Build a "quality home" for work and life with Six Sigma Toolkit Basics-QFD

 Six sigma practitioners often use QFD tools to develop the best products, processes and services to meet and exceed customer requirements. With QFD, the development process is accelerated and what is being developed is fully integrated with what the customer really wants, not what the customer thinks they want. In terms of six sigma, QFD stands for Quality Function Deployment, a rather daunting statement that believes in a strong approach to creating maximum value and providing the right kind of focus.

QFD is often referred to as the "House of Quality".

 The visual structure of the tool is a collection of areas where each area represents an important factor for overall quality and success. When each room is completed, a "quality house" will be built. Interestingly, the House of Quality approach can also be used to develop a more personal vision for personal, professional and entrepreneurial success. Review each room on the QFD and learn how to build a quality home for your new business.

What. This area is usually where customer feedback is received.

In our home, we instead turn inward and get what we need from our work. An easy way to fill in the blank #1 is to start each statement with "I want" or "I need". For example, “I want a referral-based business,” “I want this 강남풀싸롱  to support my family financially,” and “I need to be able to create new products on a regular basis.” There is no ideal response. This is your job. Room #1 should list everything you want to achieve or earn with your entrepreneurial spirit.

Of course, all our needs and wants are important.

 However, it is very important to truly understand the general priorities of our wants and needs. By doing this, we can identify the important and indisputable "what’s" that are key to our vision of success. It can be difficult to prioritize what someone needs. Instead of looking at all the points as a whole and trying to prioritize the entire list at once, take a step-by-step approach. Compare each "what" with the other separately. For example, when comparing "What #1" and "What #2", ask what is most important and how important. "What #1" v. "Ne #3", "Ne #4" etc. do the same for This approach, called taste testing, allows us to clearly delineate the most important "what's" of others and show the relative priorities of our respective wants and needs.

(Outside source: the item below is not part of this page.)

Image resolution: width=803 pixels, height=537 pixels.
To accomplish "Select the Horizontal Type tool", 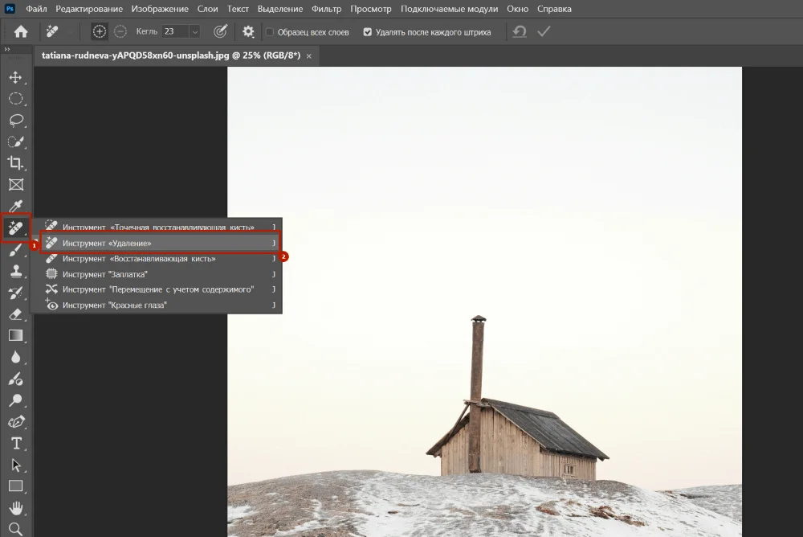I will click(15, 443).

It is important to understand that the "method" in room 3 is not an action step or a strategy. Rather, they are tools for monitoring and reflecting on how well we are meeting the "things" of our needs and wants. These metrics, often referred to as CTQ (Critical to Quality), provide a measure of success, and most importantly, a measure of success under unique circumstances.

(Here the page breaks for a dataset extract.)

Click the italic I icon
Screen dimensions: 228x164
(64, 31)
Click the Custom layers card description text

Here you specify how much a particular How relates to a particular what

. Relationships can be strong, moderate, weak or irrelevant. Note that the CTQ (How) is a measurement, not an action step. When considering the relationship between what and how, ask yourself how well your target is performing in meeting your needs or needs. It is also possible for a single How to be strongly associated with multiple what’s. This makes CTQ even more important, as you can see in room 5.